The first event to raise money for the Wellbeing Fund will be a special dinner at the Thistle Hotel in Glasgow on Friday 14th November. Former Scotland stars James McFadden, Kenny Miller and Stephen McManus will join guests for a dinner and a pre-match Q&A session before watching the Euro 2016 qualifier between Scotland and the Republic of Ireland on giant screens. There will also be an auction.

As PFA Scotland's members wellbeing is crucial to everything the PFA does, money raised at the dinner will be split between the Wellbeing Fund and Jordan Moore – the Dundee United starlet who beat skin cancer and has set up his own fundraising charity to raise money to help in the fight against the killer disease.

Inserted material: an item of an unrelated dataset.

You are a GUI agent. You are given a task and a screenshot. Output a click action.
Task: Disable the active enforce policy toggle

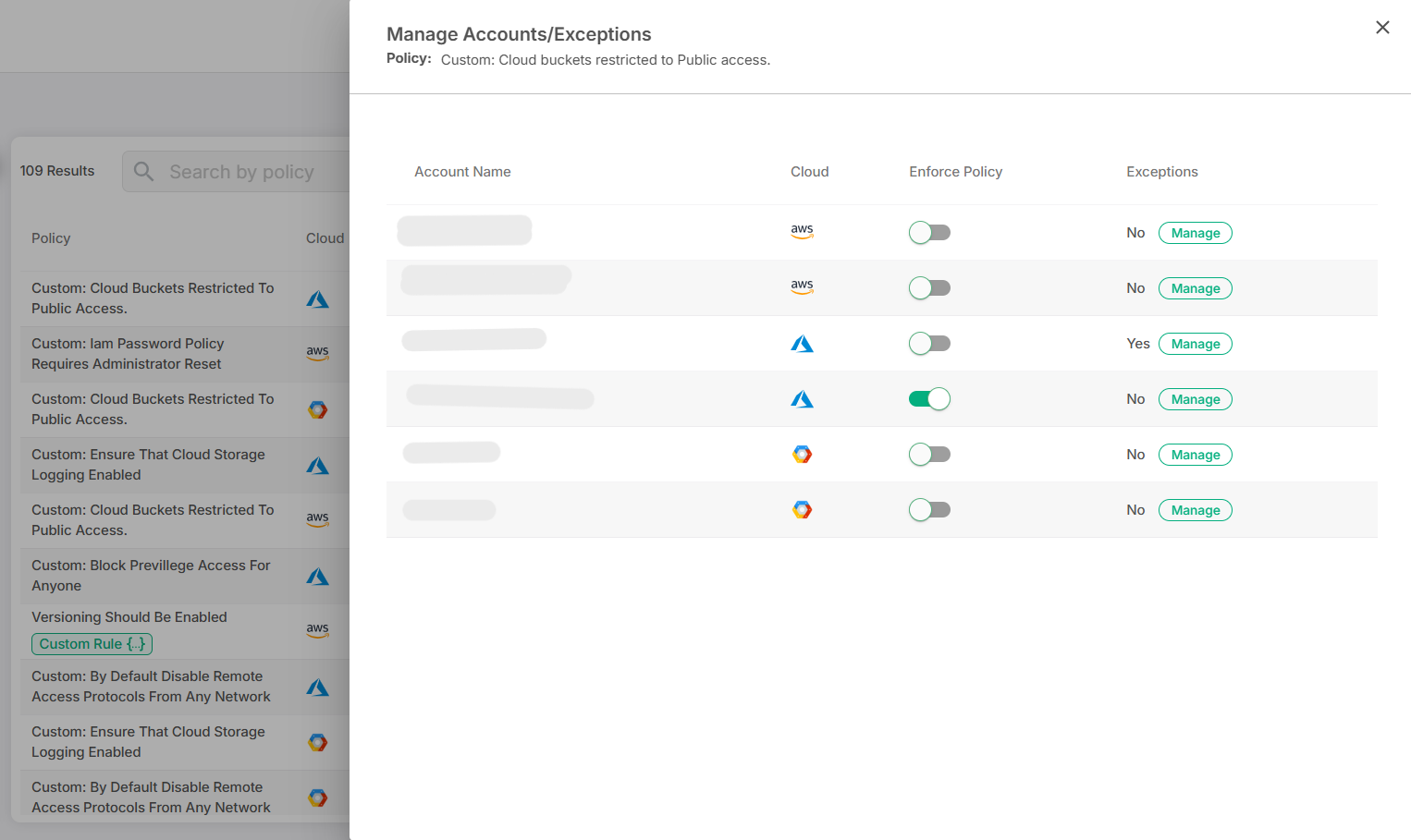tap(929, 399)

PFA Scotland has played a prominent role in addressing mental health issues. Queen of the South forward Iain Russell was the face of PFA Scotland's 'Mind Games' film where he spoke out about his own personal issues and he is urging everyone to give their support to the new initiative.

Russell: "PFA Scotland were there for me during some troubling times and I would encourage any player experiencing issues to approach them. The help and support I got from them has been invaluable and I think the Wellbeing Fund is a great idea."

Chief Executive Wishart added: "More and more players are coming forward with off-the-field issues like mental health and gambling addiction."

Wishart mentions David Cox, a 25-year old Peterhead forward who recently admitted in the Daily Record (click for the article) that he had attempted suicide only last month.

"David bravely came out to talk about his problems and he is a prime example. He's not a high-profile player but the reaction to David on social media and texts has been fantastic from players the length and breadth of the country."

"His story has been going on for years and my colleague Stuart Lovell has been a rock for him through his problems. But there are others, although maybe not as acute. They need counselling from professionals and funds from this event will pay for that."